Si te hace caso, has salvado a tu hermano (Mt 18, 15-20)

Lectura del santo Evangelio según san Mateo.

EN aquel tiempo, dijo Jesús a sus discípulos:

«Si tu hermano peca contra ti, repréndelo estando los dos a solas. Si te hace caso, has salvado a tu hermano.

Si no te hace caso, llama a otro o a otros dos, para que todo el asunto quede confirmado por boca de dos o tres testigos. Si no les hace caso, díselo a la comunidad, y si no hace caso ni siquiera a la comunidad, considéralo como un pagano o un publicano.

En verdad os digo que todo lo que atéis en la Tierra quedará atado en los cielos, y todo lo que desatéis en la Tierra quedará desatado en los cielos.

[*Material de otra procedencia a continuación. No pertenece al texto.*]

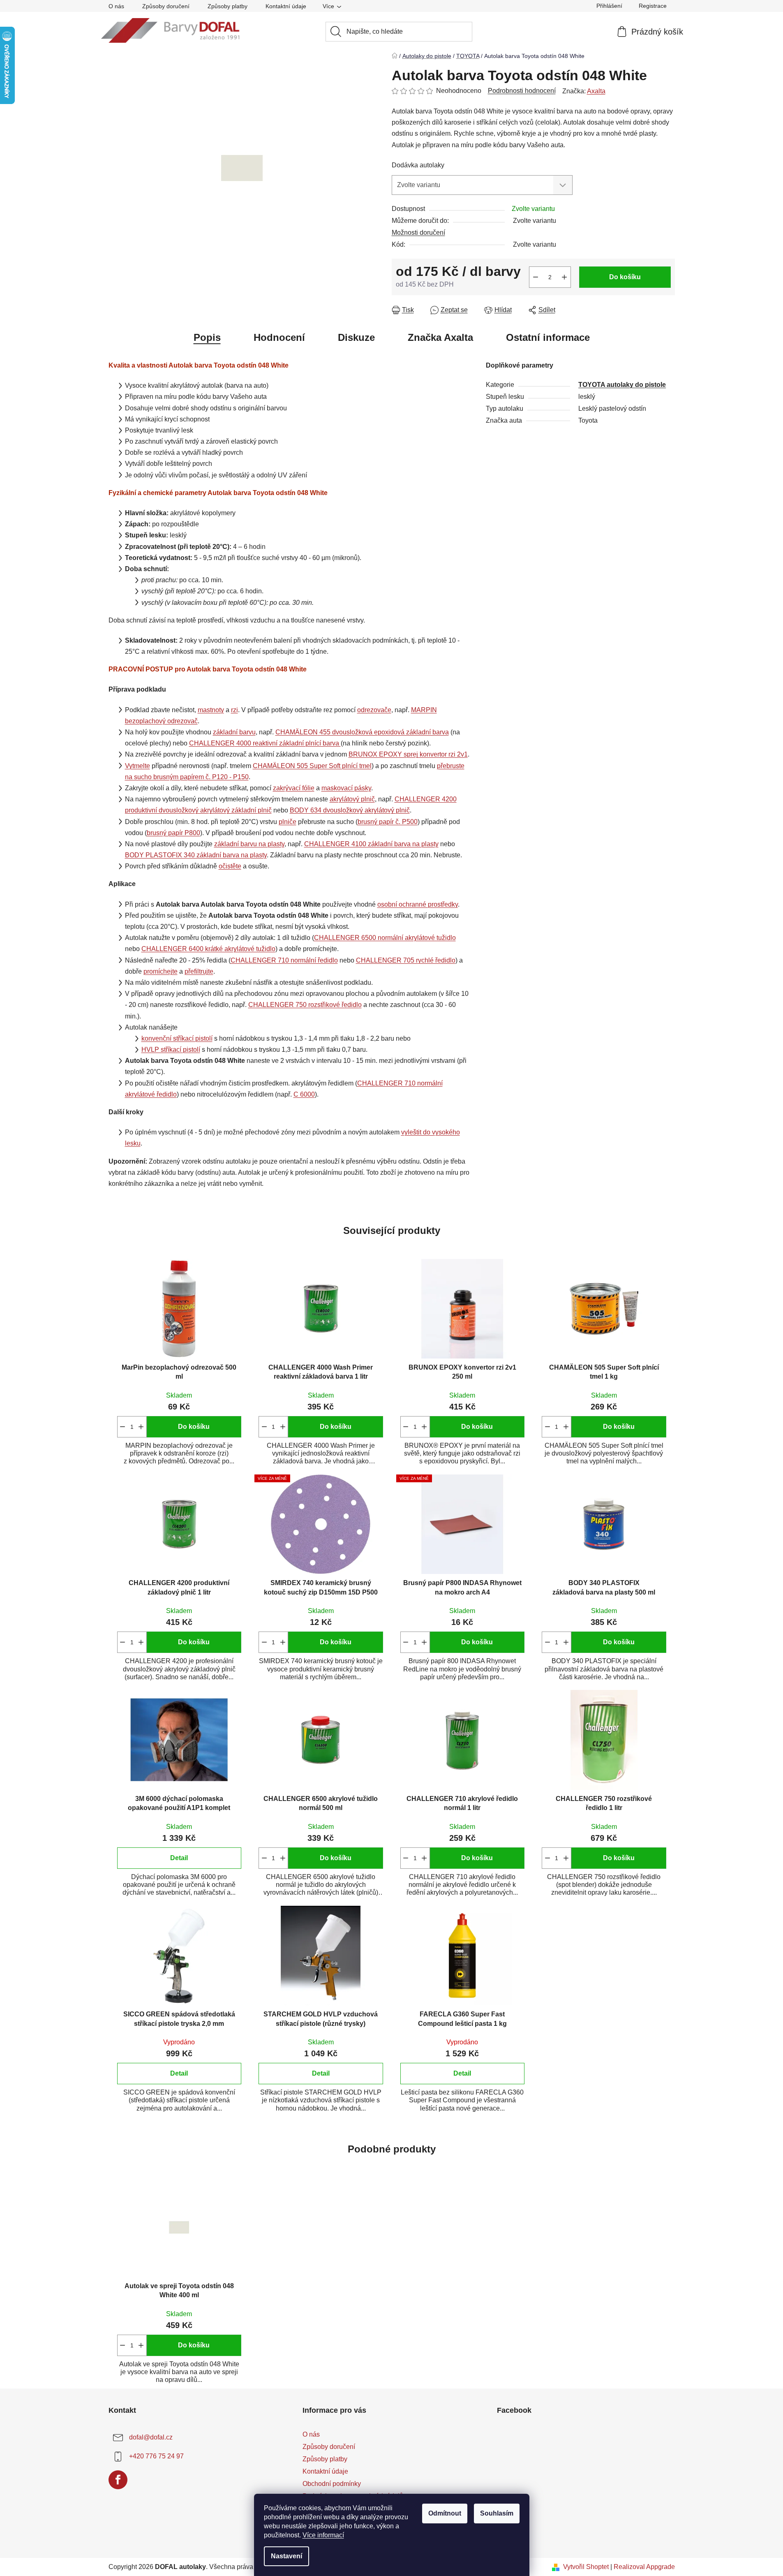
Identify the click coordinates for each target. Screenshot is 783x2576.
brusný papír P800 (173, 832)
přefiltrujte (199, 971)
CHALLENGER (265, 743)
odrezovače (374, 709)
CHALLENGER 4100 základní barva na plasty (371, 843)
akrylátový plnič (352, 799)
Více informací (323, 2535)
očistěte (230, 866)
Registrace (653, 5)
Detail (179, 1857)
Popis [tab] (207, 337)
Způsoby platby (227, 6)
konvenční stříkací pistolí (176, 1038)
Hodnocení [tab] (279, 337)
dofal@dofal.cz (151, 2437)
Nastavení (286, 2556)
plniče (287, 821)
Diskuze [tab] (356, 337)
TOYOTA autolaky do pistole (622, 384)
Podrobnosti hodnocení (522, 90)
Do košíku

Os digo, además, que si dos de vosotros se ponen de acuerdo en la Tierra para pedir algo, se lo dará mi Padre que está en los cielos. Porque donde dos o tres están reunidos en mi nombre, allí estoy yo en medio de ellos».

Palabra del Señor.

 

LECTURA ESPIRITUAL Y HOMILÍA

¿Existe hoy la corrección fraterna?

El tema tiene tanta importancia que lo plantea el mismísimo Jesús de Nazaret en el evangelio de Mateo que se lee en este Domingo XXIII del Tiempo Ordinario. El Maestro presenta, además, todo un método para ejercitar la corrección fraterna. E, incluso, tiene un final, aparentemente poco misericordioso, que llevaría al díscolo a su expulsión de la Iglesia. Pero lo que Jesús enseña es que no se puede mantener el error o la conducta inapropiada y da varias posibilidades para que el «díscolo» pueda volver al camino adecuado.

Fraternidad

Pero la cuestión es, hoy, otra. Y se refleja en el título de la presente Carta: ¿Existe hoy la corrección fraterna? ¿Se practica la verdadera corrección fraterna? Pues creo que no. Si el disidente no produce demasiado ruido, ahí se quedará sin tener en cuenta su error. Pero, fundamentalmente, le perjudica a él mismo, le hace daño a su vida personal y espiritual, además del efecto contagio al resto de los hermanos y hermanas. Los casos de sanciones o desautorizaciones públicas de la Iglesia son pocas y, a veces, no bien realizadas. No se puede negar que habrá habido en esos casos el camino previo de la corrección fraterna, aunque, tal vez, no.

La soberbia impera

Pero, además, son —somos— pocos los que aceptan la corrección o desautorización. La soberbia impera en el medio intelectual o creativo. Y ello no es una excepción en la Iglesia. Ante ello, muchos responsables católicos prefieren dejarlo pasar si —como decía al principio— la cuestión no produce demasiado ruido. Además existe —lógicamente muy arraigado— el principio democrático de la libertad de expresión y los mencionados responsables no quieren recibir el sambenito de autoritario o antidemocrático. Y, sin embargo, las verdades de nuestra fe son muchas veces un material frágil que se rompe o se deteriora fácilmente.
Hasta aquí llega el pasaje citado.